KETENTUAN LATIHAN:
**A)** Menurut teks tentang mobil nasional, berapa persen komponen otomotif yang sudah diproduksi secara lokal?
**B)** Tulis ulang tanpa perubahan bagian teks tentang mobil nasional mulai dari kata-kata "NILAH.COM, Jakarta –" sampai dengan kata-kata "Jakarta, Selasa (22/2).".

TEKS YANG DISEDIAKAN:
· · · · · · ·
NILAH.COM, Jakarta – Pasar otomotif di Indonesia sangat besar dan menjadi incaran negara-negara lain seperti Jepang, Korea, Amerika, India dan China. Lalu kapan RI punya mobil nasional?
Pengamat ekonomi David Sumual mengatakan, mobil nasional merek sendiri merupakan cita-cita lama. Menurutnya, sejak 1970, industri otomotif Tanah Air tak pernah berhasil menjadi tuan rumah di negeri sendiri dan hanya terbatas sebagai perakit.
Sebenarnya import content komponen otomotif semakin berkurang. Hanya saja dipastikan Indonesia harus mengeluarkan energi lebih banyak. “RI punya pengalaman dengan Timor. Memang Timor tidak sepenuhnya milik kita, melainkan kerjasama dengan KIA Korea yang kemudian dimodifikasi,” katanya kepada INILAH.COM, di Jakarta, Selasa (22/2).
Untuk punya merek sendiri, lanjutnya, RI harus punya industri spare part yang tangguh seperti Toyota, Daihatsu dan Honda di Jepang, yang memiliki puluhan ribu usaha kecil menengah (UKM) penunjang mulai dari velg hingga gear. “Karena itu, industri otomotif Jepang sangat kuat. RI harus siap membina industri seperti itu,” paparnya.
RI sebenarnya sudah memiliki banyak subkontrak, sebagai salah satu bentuk desentralisasi produksi. Bahkan, sekitar 60% komponen otomotif sudah diproduksi secara lokal. “Selebihnya murni impor. Kalau RI punya merek tertentu, tinggal dialihkan ke merek sendiri,” ucapnya.
· · · · · · ·
BARIS DATA:
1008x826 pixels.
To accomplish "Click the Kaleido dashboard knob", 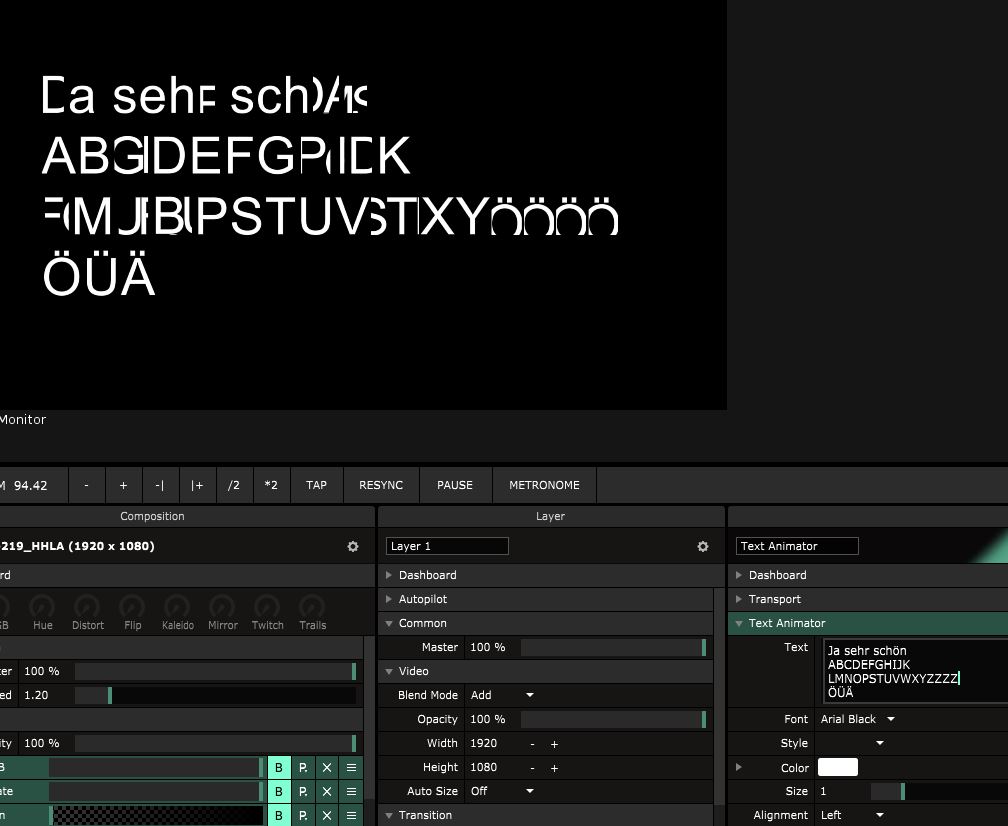I will (x=177, y=607).
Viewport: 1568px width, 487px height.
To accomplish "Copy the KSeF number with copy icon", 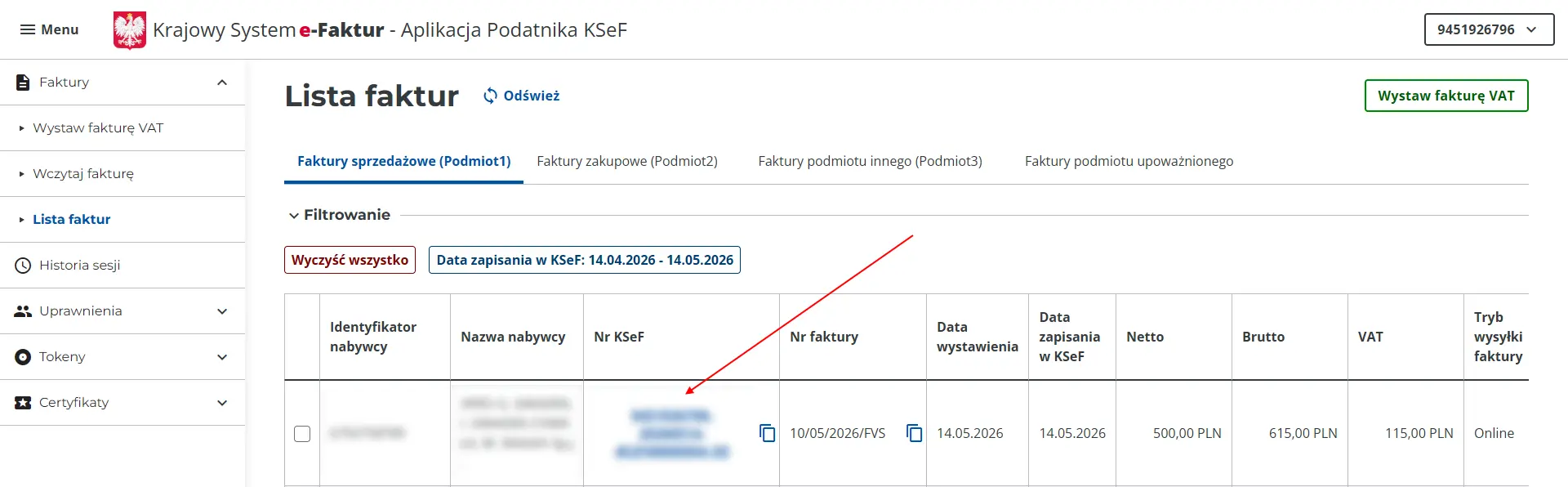I will [768, 433].
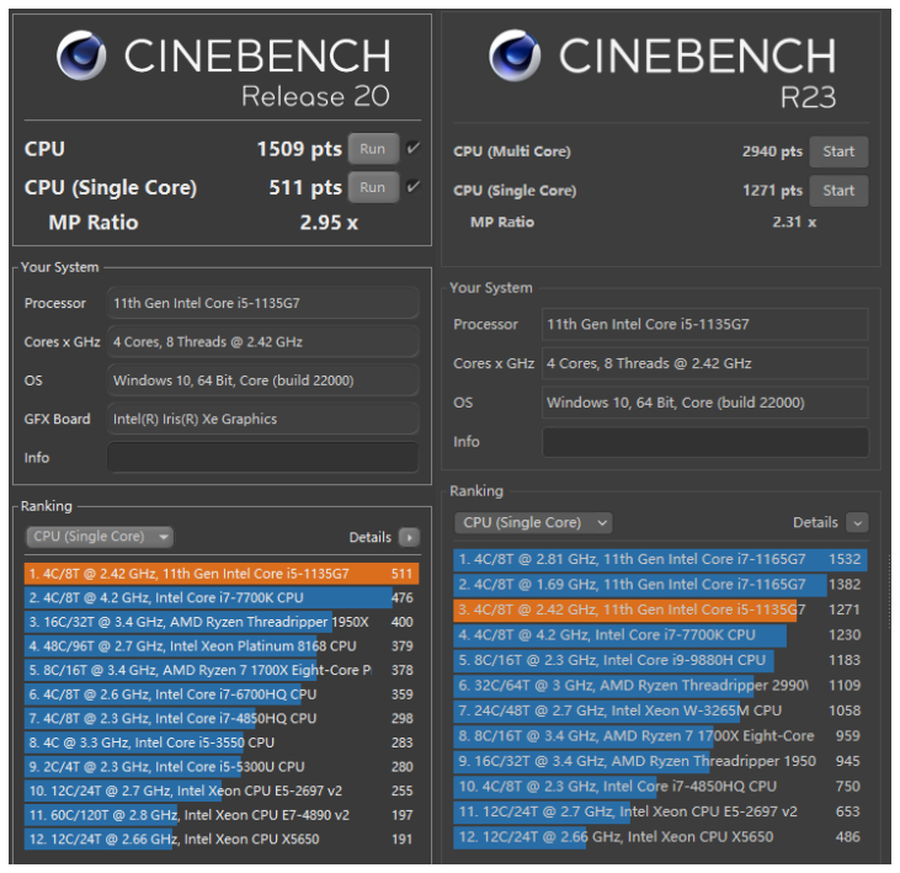This screenshot has width=900, height=873.
Task: Run the R20 multi-core CPU test
Action: (373, 149)
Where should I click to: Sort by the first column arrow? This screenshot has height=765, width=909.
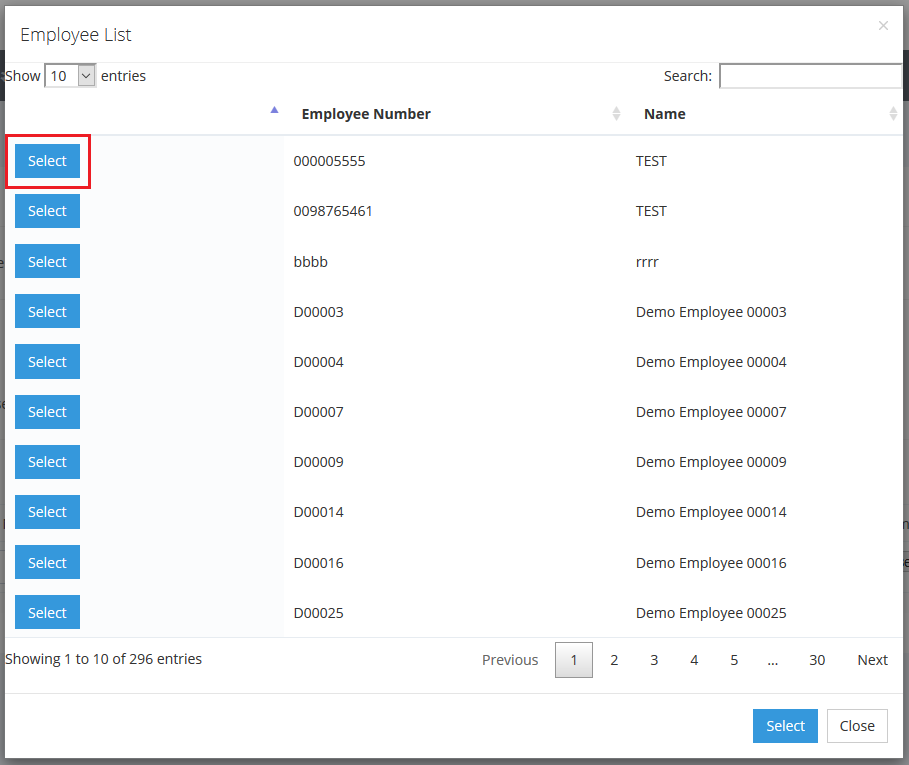[274, 112]
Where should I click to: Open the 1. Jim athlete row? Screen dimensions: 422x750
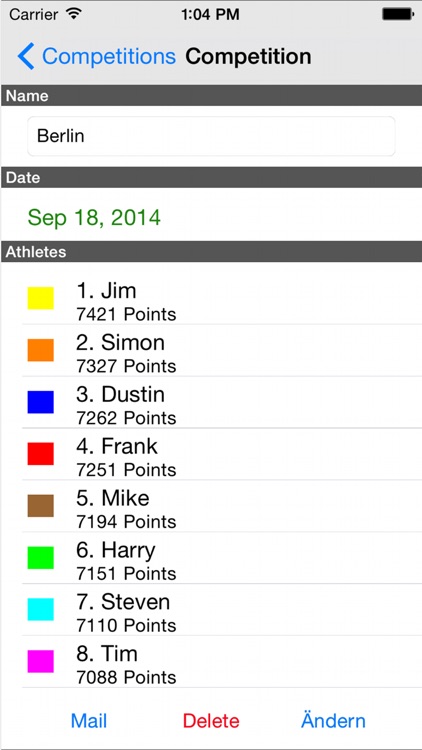[222, 299]
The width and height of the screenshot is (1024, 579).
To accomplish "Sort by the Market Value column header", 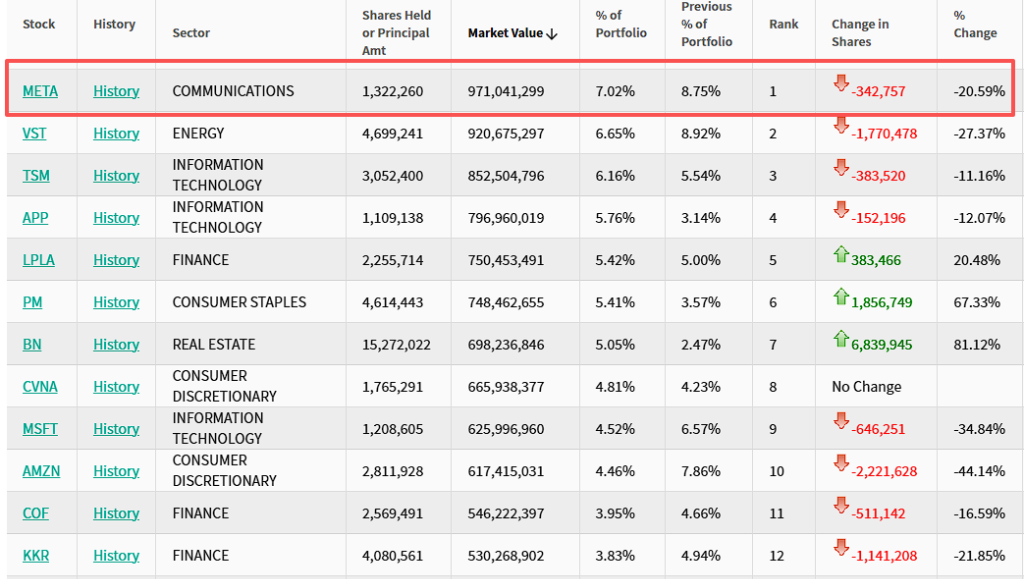I will click(512, 33).
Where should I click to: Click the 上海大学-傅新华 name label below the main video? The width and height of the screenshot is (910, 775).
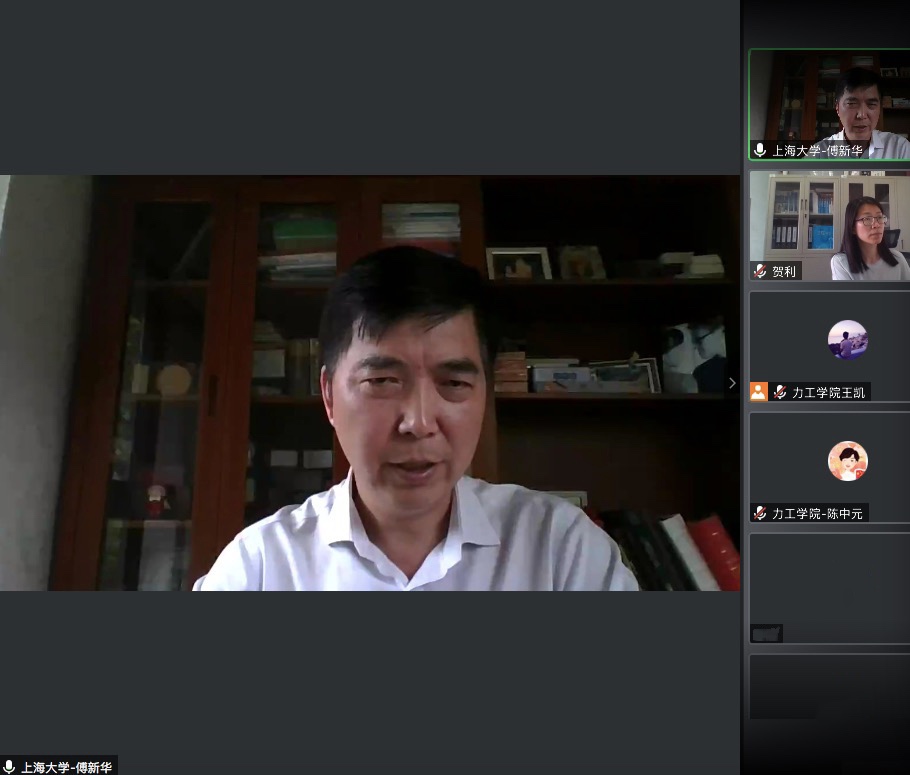(68, 767)
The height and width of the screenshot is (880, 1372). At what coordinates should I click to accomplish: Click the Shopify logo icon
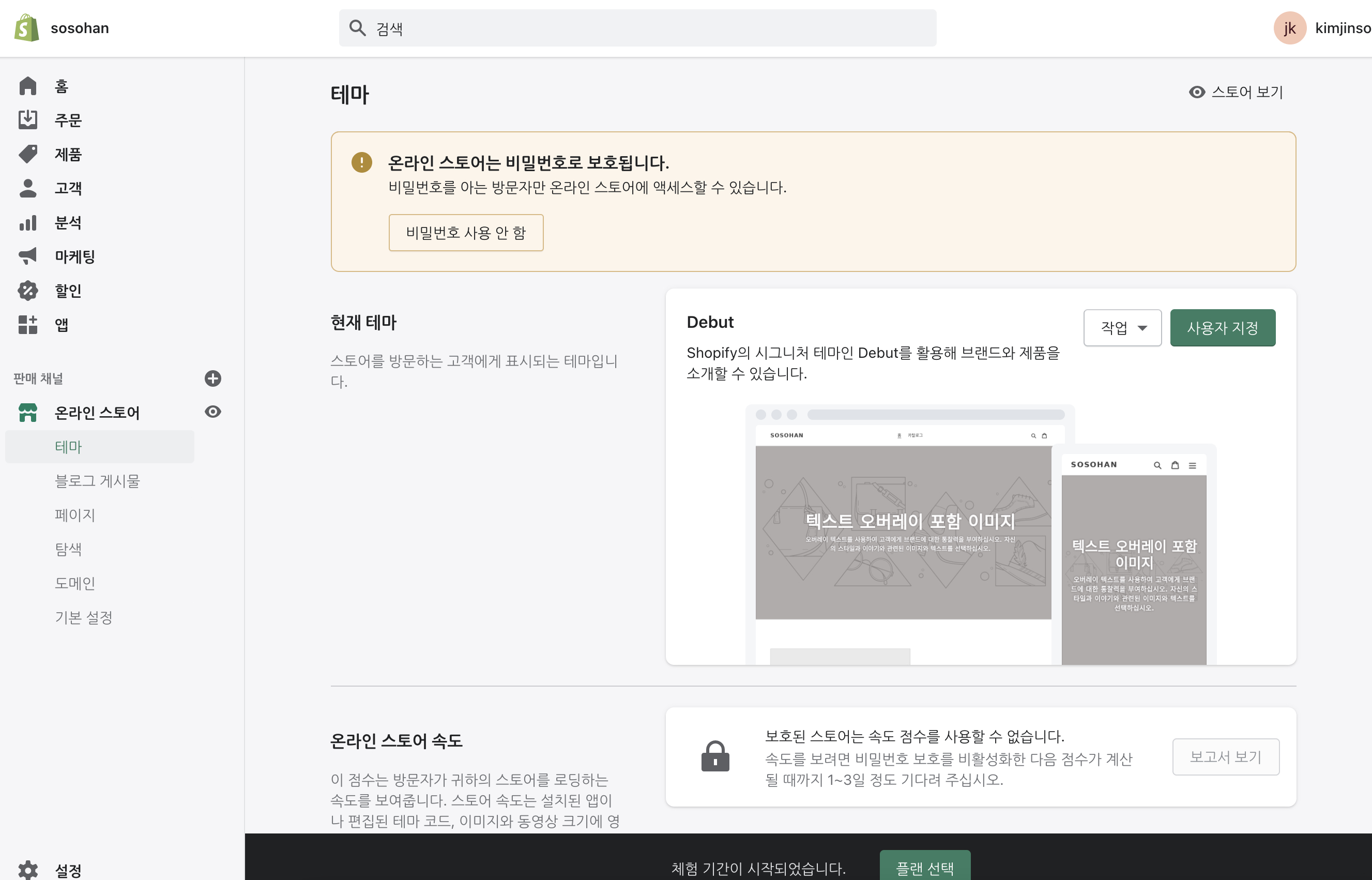[x=26, y=28]
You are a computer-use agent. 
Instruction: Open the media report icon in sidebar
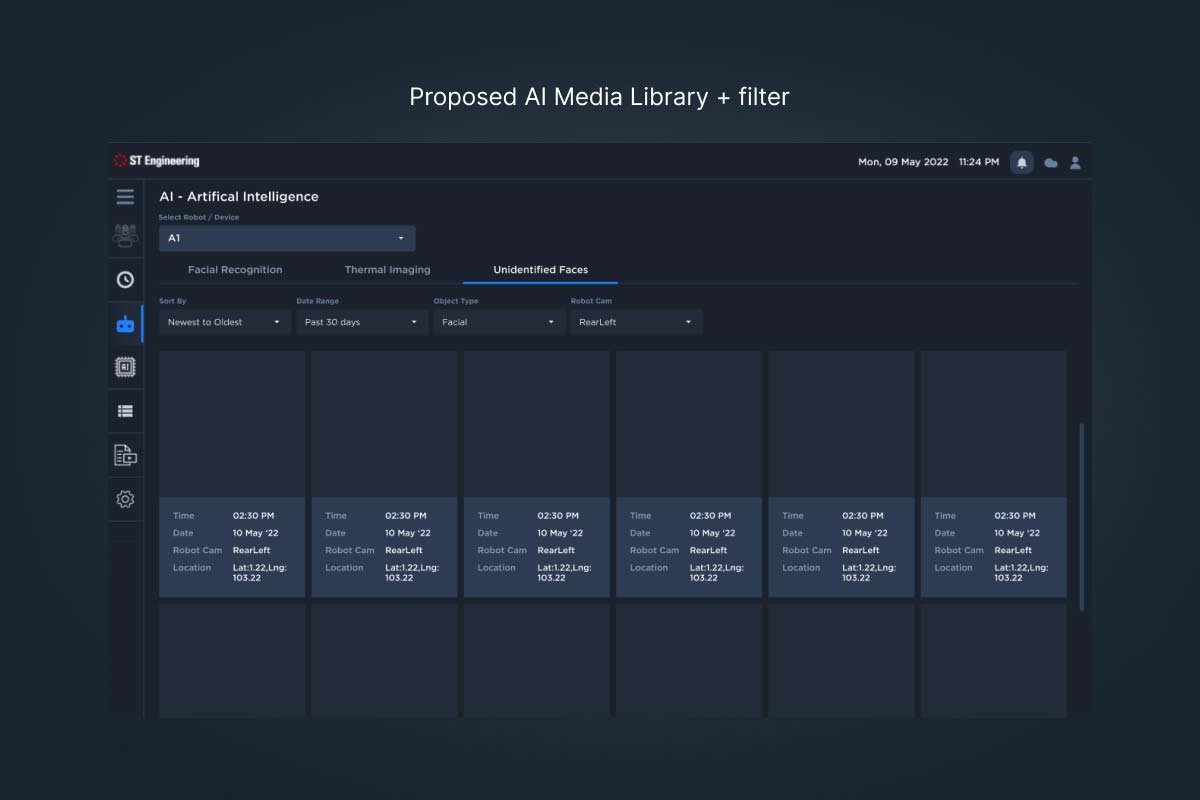coord(125,456)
· · · · · · ·
JAWABAN LATIHAN:
**A)** Sekitar 60%.

**B)**
NILAH.COM, Jakarta – Pasar otomotif di Indonesia sangat besar dan menjadi incaran negara-negara lain seperti Jepang, Korea, Amerika, India dan China. Lalu kapan RI punya mobil nasional?
Pengamat ekonomi David Sumual mengatakan, mobil nasional merek sendiri merupakan cita-cita lama. Menurutnya, sejak 1970, industri otomotif Tanah Air tak pernah berhasil menjadi tuan rumah di negeri sendiri dan hanya terbatas sebagai perakit.
Sebenarnya import content komponen otomotif semakin berkurang. Hanya saja dipastikan Indonesia harus mengeluarkan energi lebih banyak. “RI punya pengalaman dengan Timor. Memang Timor tidak sepenuhnya milik kita, melainkan kerjasama dengan KIA Korea yang kemudian dimodifikasi,” katanya kepada INILAH.COM, di Jakarta, Selasa (22/2).